Bone resorption no longer holds you in place. The integrative solution that restores your teeth, even in complex cases

Bone resorption in the oral cavity is a progressive process of loss of bone mass in the jaw or mandible that can affect the stability of the teeth as well as the possibility of restoring a functional and aesthetic dentition to the patient. This phenomenon is a serious medical challenge that, if not managed in time, can complicate long-term dental treatments and have major consequences for the patient.

The process of bone resorption, which aims at the gradual decomposition of the tissue that supports the teeth, can be influenced by several factors. With the loss of a tooth or after dental extractions, the bone in which the roots were anchored undergoes a biological process of restructuring, which consists of both apposition (formation) and bone resorption. Due to the fact that the bone no longer receives the mechanical stimulus transmitted by mastication, it begins to gradually resorb, losing both volume and trophicity (vascularization). In addition to extractions, bone resorption can be accelerated by untreated periodontal disease, infection, trauma, malocclusion, genetic factors, or systemic conditions such as uncontrolled diabetes. In recent years, bone regeneration and implantology techniques have evolved significantly, and combinations of procedures now allow effective reconstructions, including implant placement on the same day simultaneously with the bone augmentation.

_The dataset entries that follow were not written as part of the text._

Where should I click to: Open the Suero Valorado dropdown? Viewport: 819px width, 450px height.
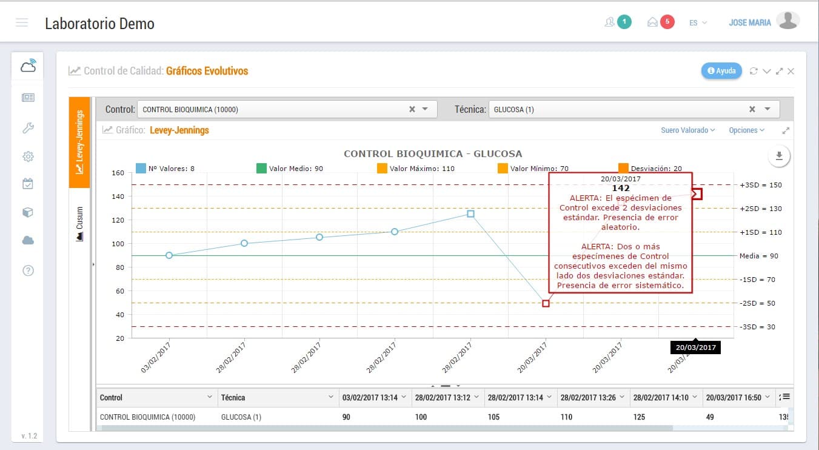(687, 130)
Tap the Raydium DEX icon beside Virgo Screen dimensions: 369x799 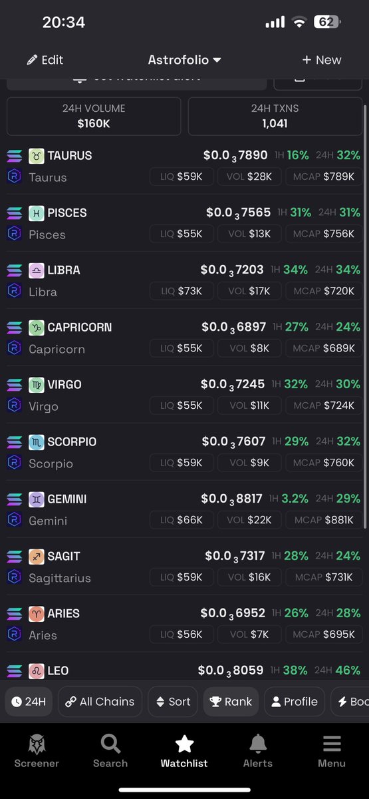tap(14, 406)
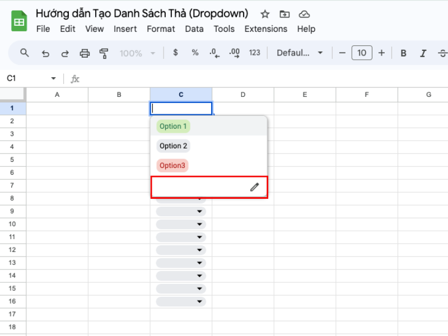Activate the paint format tool
The height and width of the screenshot is (336, 448).
point(104,53)
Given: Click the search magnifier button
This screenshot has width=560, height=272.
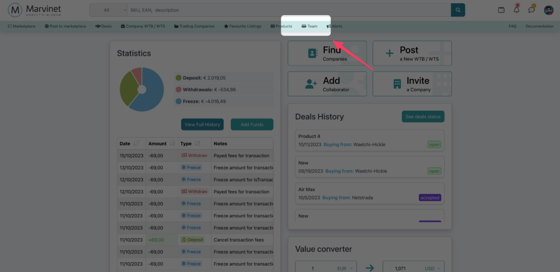Looking at the screenshot, I should coord(458,10).
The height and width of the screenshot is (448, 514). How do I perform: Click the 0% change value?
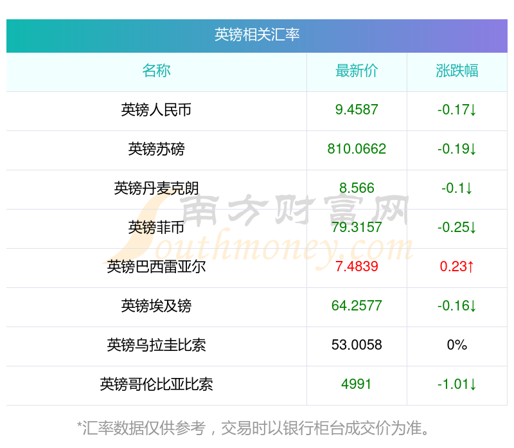pyautogui.click(x=457, y=345)
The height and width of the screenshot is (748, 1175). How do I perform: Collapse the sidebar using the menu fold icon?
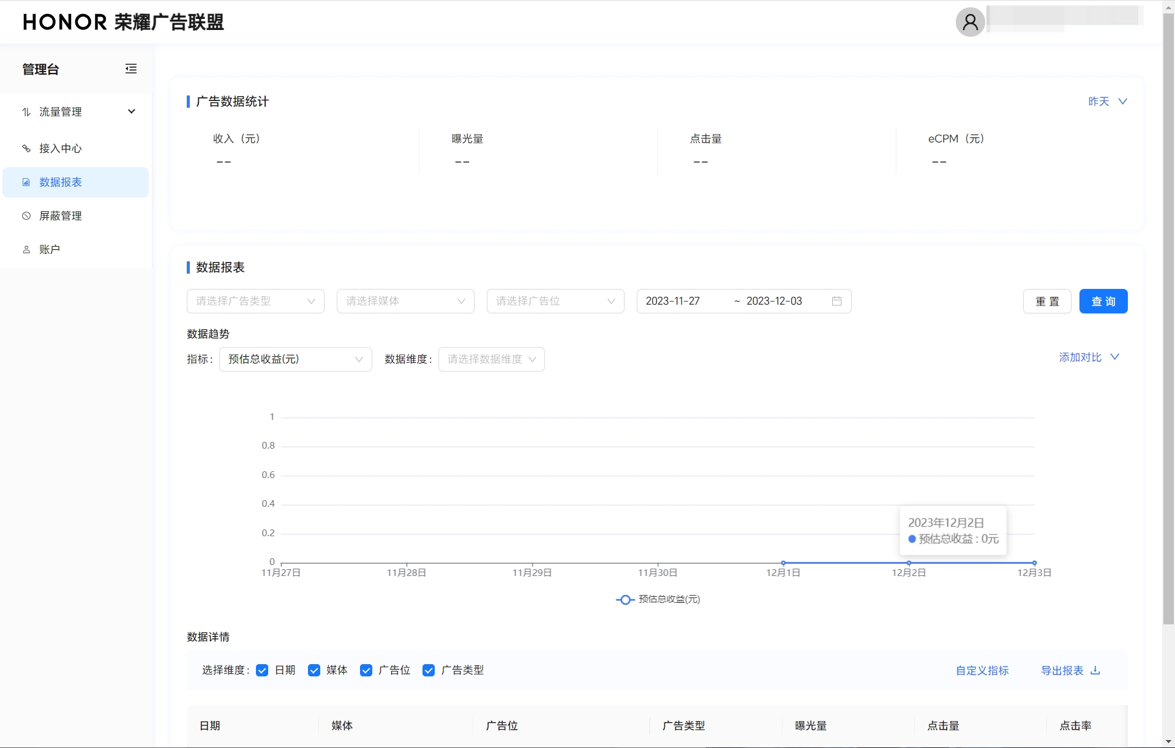click(130, 69)
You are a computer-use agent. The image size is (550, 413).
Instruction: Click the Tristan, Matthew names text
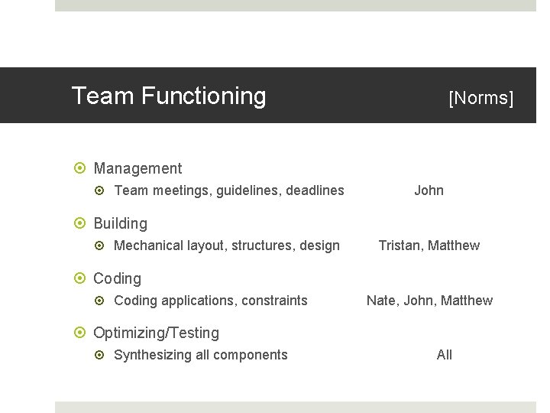[x=429, y=246]
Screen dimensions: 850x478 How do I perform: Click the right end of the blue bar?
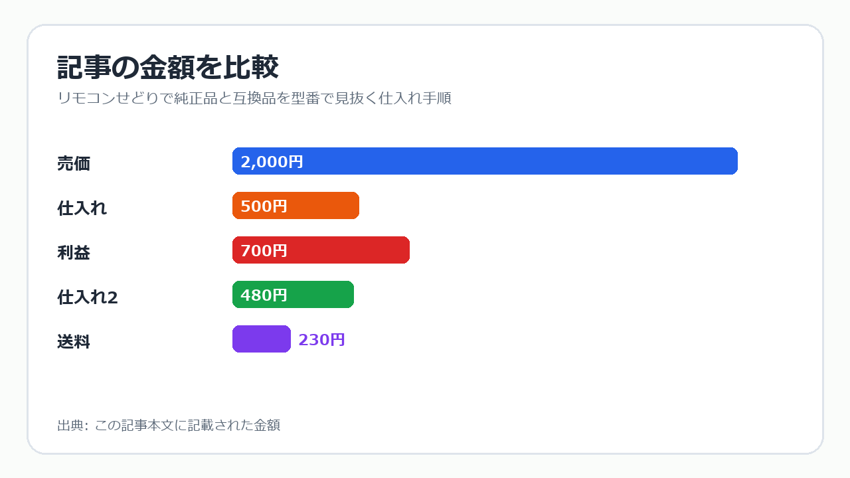click(x=734, y=161)
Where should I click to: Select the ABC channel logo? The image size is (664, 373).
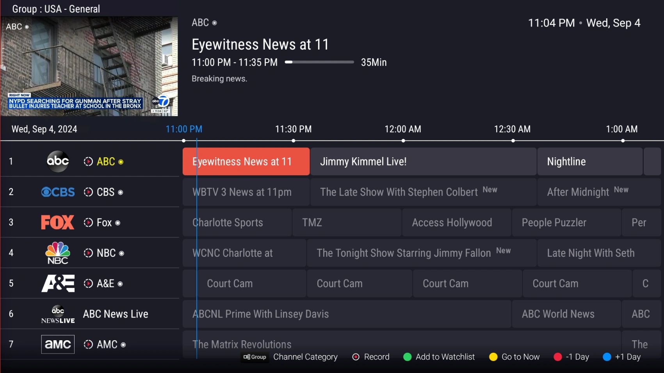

Bone regeneration techniques

Modern bone augmentation techniques aim to maximize biological integration and stimulate the natural regeneration of bone tissue, thus supporting the long-term success of dental treatments.

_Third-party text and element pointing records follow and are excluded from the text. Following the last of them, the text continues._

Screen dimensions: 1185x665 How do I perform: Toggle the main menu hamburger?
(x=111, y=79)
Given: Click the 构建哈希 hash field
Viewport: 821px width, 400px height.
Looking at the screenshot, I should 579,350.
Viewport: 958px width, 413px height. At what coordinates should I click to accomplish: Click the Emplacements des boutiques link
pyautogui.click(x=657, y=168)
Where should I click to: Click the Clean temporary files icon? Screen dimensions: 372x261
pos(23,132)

One of the most used methods is guided bone regeneration. This involves placing a bone grafting material in the area with a deficit, later covered with a special biocompatible membrane. The role of the membrane is to protect the area undergoing regeneration, to guide and shape the regeneration process, to mechanically stabilize the graft material and to prevent its invasion by the adjacent soft tissues, giving time and space for the bone cells to develop. The process is supported by the body’s natural ability to form new bone, and the material used acts as a temporary biological skeleton that the osteoforming cells progressively colonize.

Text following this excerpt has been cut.